The courtyard was still when Zed stepped onto the cobblestones. The sun had not yet breached the horizon; the faint silver of dawn skimmed the roofs of the Latian compound. The echoes of laughter from the Rune Ceremony still lived inside him, but now they pressed his shoulders forward instead of pulling him down. His feet carried him across the grounds, past the old willow tree by the lake where fireflies lingered over the water, past the moss-stained garden wall where elders once meditated.

The weapons pavilion loomed ahead, its carved beams etched with dragons and phoenixes, guarded by a pair of apprentices slumped against their spears. They gave him sidelong glances but did not speak as he pushed through the heavy door.

Inside, the smell of oil and iron greeted him. Racks lined the walls — spears tall as trees, swords gleaming, bows strung tight, shields hanging in ordered rows. He paused, scanning them all, and then his eyes settled on the daggers. Short, plain, almost overlooked among the clan's favored blades. He reached out, lifted one, tested its weight. Too light, almost like a toy. But when he curled his fingers around the grip, it fit, as if waiting for him.

The first slash was clumsy. The point wobbled, the arc too shallow. He tried again — jab, pull back, thrust. Each movement snagged on hesitation. He cursed under his breath and struck the practice post. The dagger barely chipped the wood.

He switched grips — hammer, reverse, pinched. The reverse grip dug into his wrist; the hammer grip felt stiff. Again and again, he tested each, stabbing, slashing, adjusting his footing. His toes slid on stone until he learned to pivot his heel, let his weight follow the blade. He slashed left, feinted right, stabbed forward, then tried stringing them together. Awkward at first, then smoother. His arms burned, palms raw, sweat stinging his eyes. But the daggers began to feel less foreign. More like extensions of his arms.

Two hours passed in relentless repetition before he could no longer lift his arms.

He set the daggers down, chest heaving, and turned toward the staff rack. Long poles of oak and ash leaned together, worn smooth from generations of use. He chose one and stepped into the square again.

The staff was heavier, demanding balance. The first swing nearly dragged him sideways. He gritted his teeth, tried again, wider stance, knees bent. The staff hummed as it cut through the air. He stabbed forward, twisted, swept low. His body lagged behind the wood. He forced himself to move with it — step, pivot, thrust, draw back. Sweat darkened his tunic as he pressed on.

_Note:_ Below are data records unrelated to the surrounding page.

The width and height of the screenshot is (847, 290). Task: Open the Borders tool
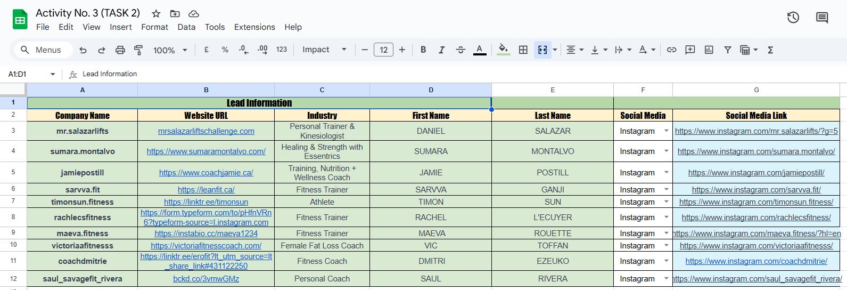(x=523, y=50)
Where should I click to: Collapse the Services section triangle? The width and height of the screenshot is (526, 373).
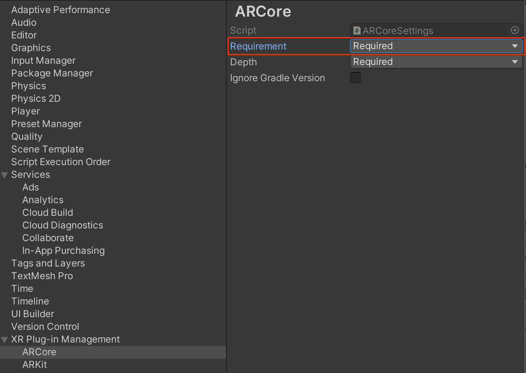click(x=5, y=175)
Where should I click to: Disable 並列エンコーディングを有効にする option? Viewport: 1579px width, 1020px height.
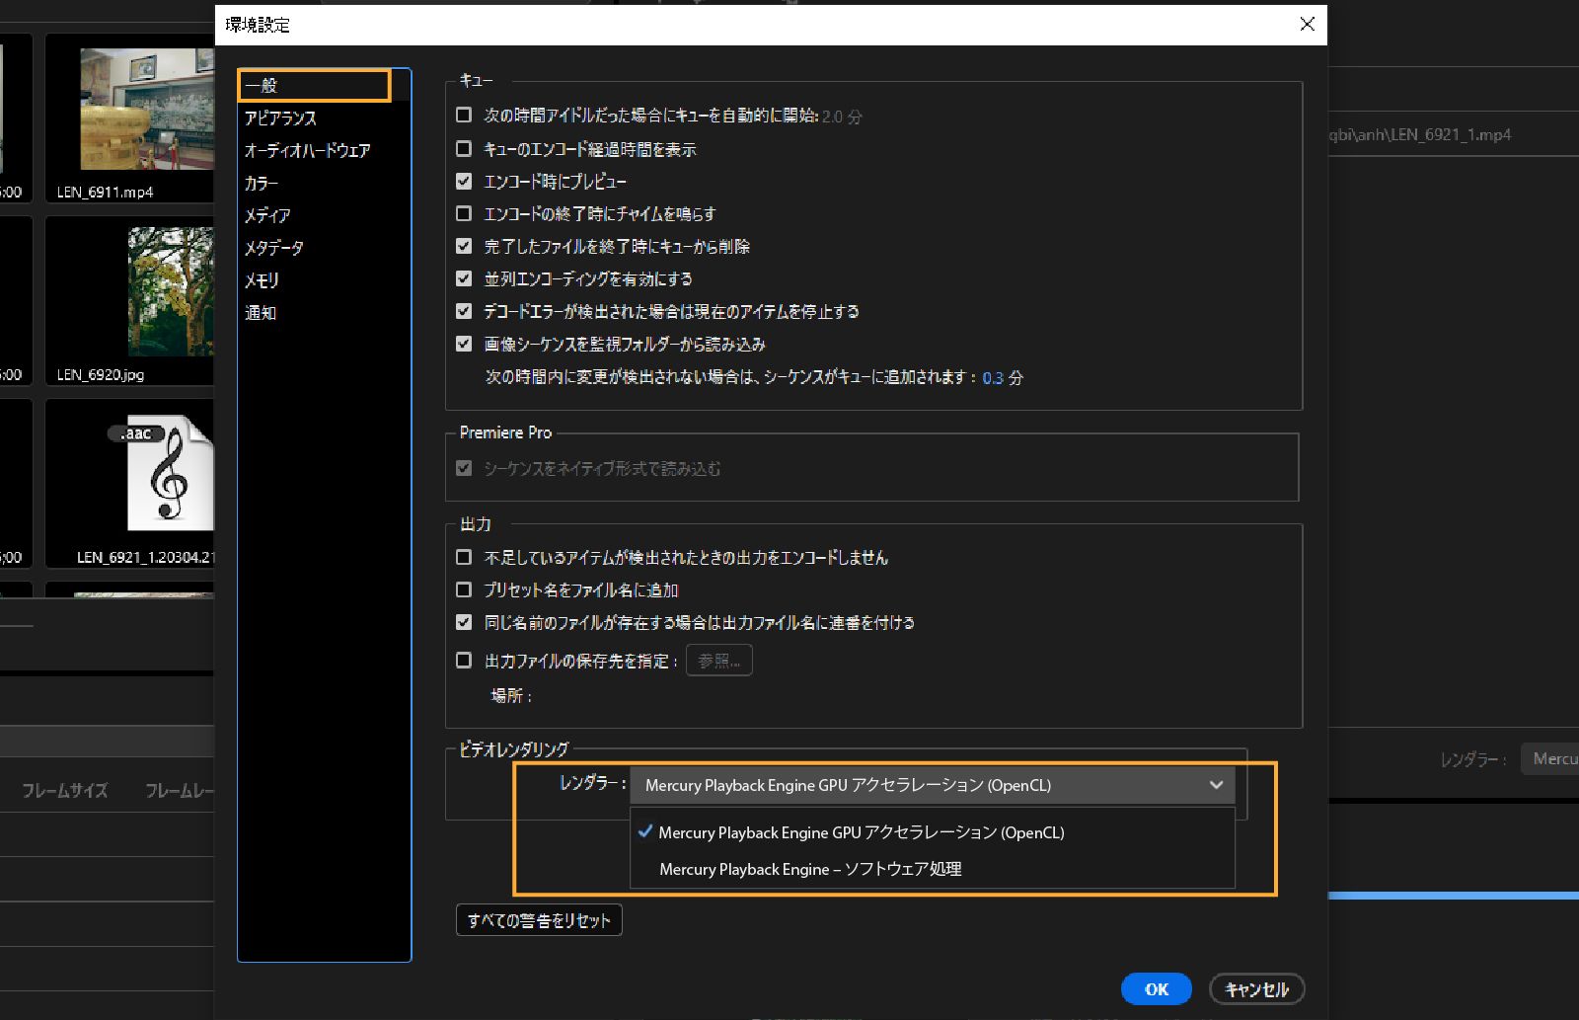(x=464, y=278)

The drills grew into sequences: a stab to the chest, sweep at the knee, upward strike to the chin. He repeated it until his shoulders screamed. Then he reversed the sequence, guarding against phantom blows. Each time he faltered, he restarted, grinding the motion into muscle and bone.

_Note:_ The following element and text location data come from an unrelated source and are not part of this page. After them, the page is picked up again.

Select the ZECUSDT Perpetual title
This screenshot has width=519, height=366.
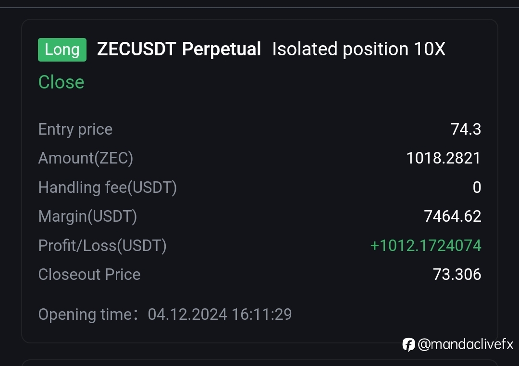pos(179,49)
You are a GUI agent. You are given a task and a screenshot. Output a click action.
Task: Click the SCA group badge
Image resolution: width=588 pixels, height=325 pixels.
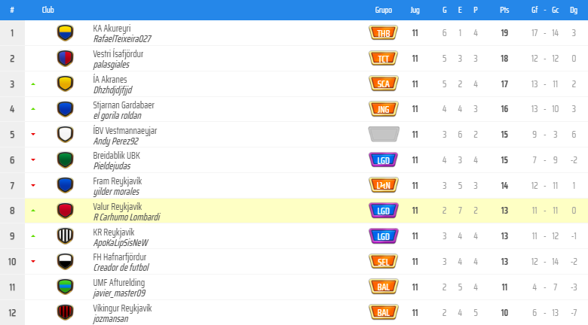pos(383,84)
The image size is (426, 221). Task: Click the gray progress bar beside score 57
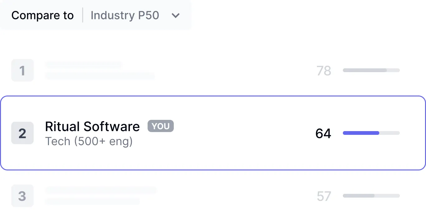371,196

When his arms shook too badly to continue, he returned the staff and reached for the nunchaku. The chain clinked softly, the twin rods swinging with an unruly weight. The first spin smacked his ribs so hard he staggered. He hissed, tried again, teeth clenched, learning to let his wrist guide instead of resist. The arcs smoothed. He swung left, caught it under his arm, spun it behind, lashed out. Slow at first, then faster, until he stumbled and the rods clattered to the floor. He picked them up, bruises forming under his shirt, and swung again.

Hour after hour passed, his body pushed to breaking. When at last he staggered from the pavilion, his arms felt like lead, his palms blistered and torn.

But he wasn't done.

He crossed the compound again, toward the training grounds by the lake. The cobblestones bit at his soles, his breath fogging in the cooling air. He filled two wooden buckets with stones from the shore, slung them over a pole across his shoulders, and began walking the perimeter wall. Each step burned into his legs. When the pole slipped, he gritted his teeth and forced himself upright. Round after round, sweat poured off him, soaking the stones.

Push-ups followed, then squats, then lunges until his thighs quivered. He climbed the hill behind the willow tree with rocks strapped to his back, collapsing halfway before dragging himself upright again. His body rebelled, but he refused to stop. The clan mocked him as weak — then he would make strength his weapon.

Only when night fell did he finally collapse in the courtyard. But he didn't sleep.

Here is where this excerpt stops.